◆ **Input material**:
___
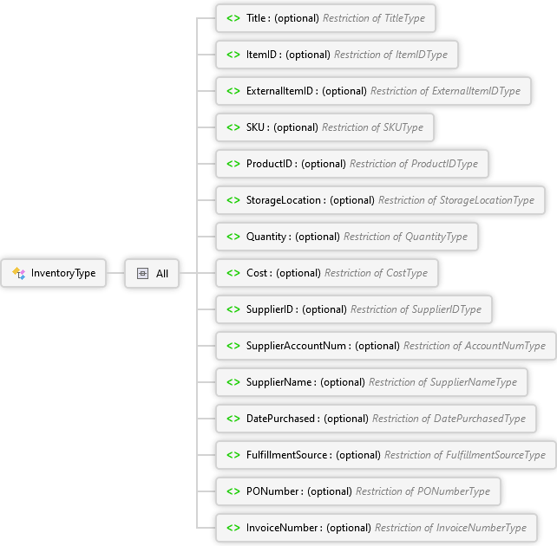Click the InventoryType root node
(x=53, y=273)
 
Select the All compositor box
(x=152, y=273)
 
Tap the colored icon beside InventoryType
(x=19, y=273)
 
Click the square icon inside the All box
(x=142, y=274)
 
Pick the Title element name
(x=256, y=18)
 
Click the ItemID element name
(x=261, y=55)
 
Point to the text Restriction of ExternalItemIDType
(x=445, y=91)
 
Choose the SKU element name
(x=255, y=127)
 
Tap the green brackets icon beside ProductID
(x=233, y=164)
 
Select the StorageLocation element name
(x=284, y=200)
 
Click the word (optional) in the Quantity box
(x=318, y=237)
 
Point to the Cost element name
(x=257, y=273)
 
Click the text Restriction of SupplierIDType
(x=416, y=309)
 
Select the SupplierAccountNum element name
(x=296, y=346)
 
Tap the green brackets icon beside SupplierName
(x=233, y=382)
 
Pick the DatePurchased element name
(x=280, y=419)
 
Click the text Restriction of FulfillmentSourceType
(x=465, y=455)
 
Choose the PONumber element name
(x=272, y=491)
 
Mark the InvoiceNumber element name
(x=282, y=528)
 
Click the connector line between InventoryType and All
(x=115, y=273)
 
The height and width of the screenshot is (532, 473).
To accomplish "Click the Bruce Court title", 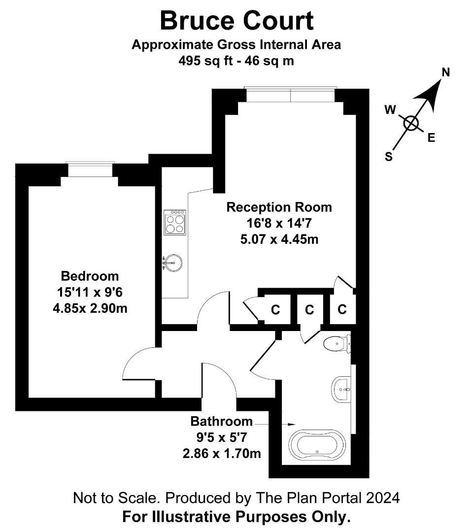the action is (237, 21).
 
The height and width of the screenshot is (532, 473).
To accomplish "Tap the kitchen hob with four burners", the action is (175, 222).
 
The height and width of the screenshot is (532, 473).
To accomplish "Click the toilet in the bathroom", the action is (337, 344).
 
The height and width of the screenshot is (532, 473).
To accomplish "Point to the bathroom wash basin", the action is (341, 389).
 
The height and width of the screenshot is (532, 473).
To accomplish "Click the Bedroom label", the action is (90, 276).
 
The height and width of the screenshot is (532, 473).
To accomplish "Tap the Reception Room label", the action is (279, 207).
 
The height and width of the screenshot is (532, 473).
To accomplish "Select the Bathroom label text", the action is (222, 421).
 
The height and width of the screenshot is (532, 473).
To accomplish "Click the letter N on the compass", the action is (445, 72).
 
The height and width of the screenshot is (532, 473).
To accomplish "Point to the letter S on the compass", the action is (389, 157).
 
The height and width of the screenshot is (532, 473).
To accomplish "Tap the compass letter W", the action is (390, 109).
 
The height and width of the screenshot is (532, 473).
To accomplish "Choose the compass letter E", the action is (431, 138).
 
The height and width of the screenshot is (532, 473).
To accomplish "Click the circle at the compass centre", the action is (411, 123).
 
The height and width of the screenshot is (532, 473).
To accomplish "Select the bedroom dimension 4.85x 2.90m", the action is (90, 308).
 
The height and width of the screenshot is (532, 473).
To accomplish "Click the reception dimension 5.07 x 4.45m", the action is (279, 239).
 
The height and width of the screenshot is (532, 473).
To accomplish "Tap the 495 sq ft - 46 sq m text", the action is (236, 61).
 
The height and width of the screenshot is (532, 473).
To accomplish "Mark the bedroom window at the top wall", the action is (90, 168).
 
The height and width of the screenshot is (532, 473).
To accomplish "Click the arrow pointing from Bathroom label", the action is (275, 424).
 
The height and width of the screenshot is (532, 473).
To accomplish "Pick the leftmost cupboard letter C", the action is (275, 310).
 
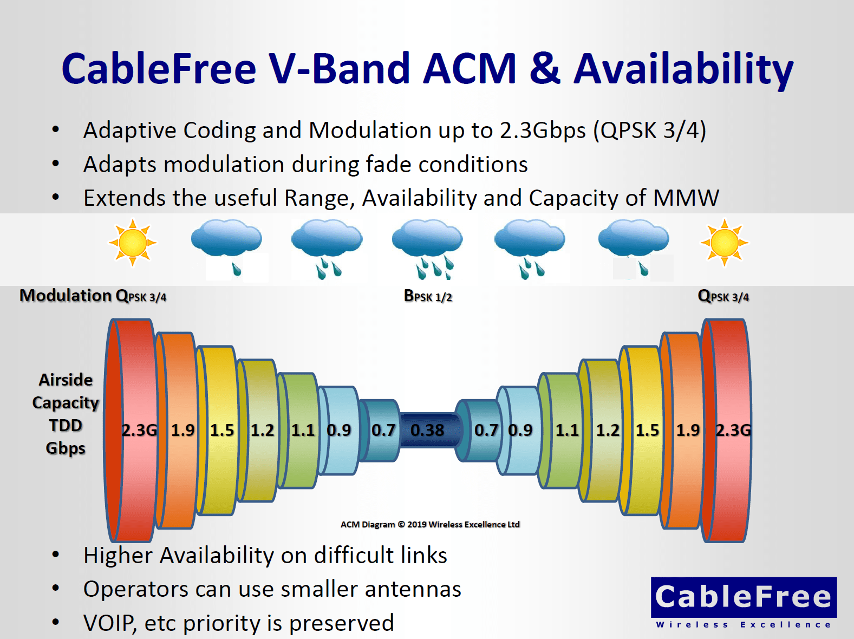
___
Please update the material from the line with "Click the square icon inside the All box" to the line with "(x=115, y=273)" by replacing "element name" with "node label", and leave everything else unchanged.

◆ **Written answer**:
Click the square icon inside the All box
(x=142, y=274)
 
Pick the Title node label
(x=256, y=18)
 
Click the ItemID node label
(x=261, y=55)
 
Point to the text Restriction of ExternalItemIDType
(x=445, y=91)
 
Choose the SKU node label
(x=255, y=127)
 
Tap the green brackets icon beside ProductID
(x=233, y=164)
 
Select the StorageLocation node label
(x=284, y=200)
 
Click the word (optional) in the Quantity box
(x=318, y=237)
 
Point to the Cost node label
(x=257, y=273)
 
Click the text Restriction of SupplierIDType
(x=416, y=309)
 
Select the SupplierAccountNum node label
(x=296, y=346)
 
Tap the green brackets icon beside SupplierName
(x=233, y=382)
 
Pick the DatePurchased node label
(x=280, y=419)
 
Click the text Restriction of FulfillmentSourceType
(x=465, y=455)
 
Choose the PONumber node label
(x=272, y=491)
 
Mark the InvoiceNumber node label
(x=282, y=528)
 
Click the connector line between InventoryType and All
(x=115, y=273)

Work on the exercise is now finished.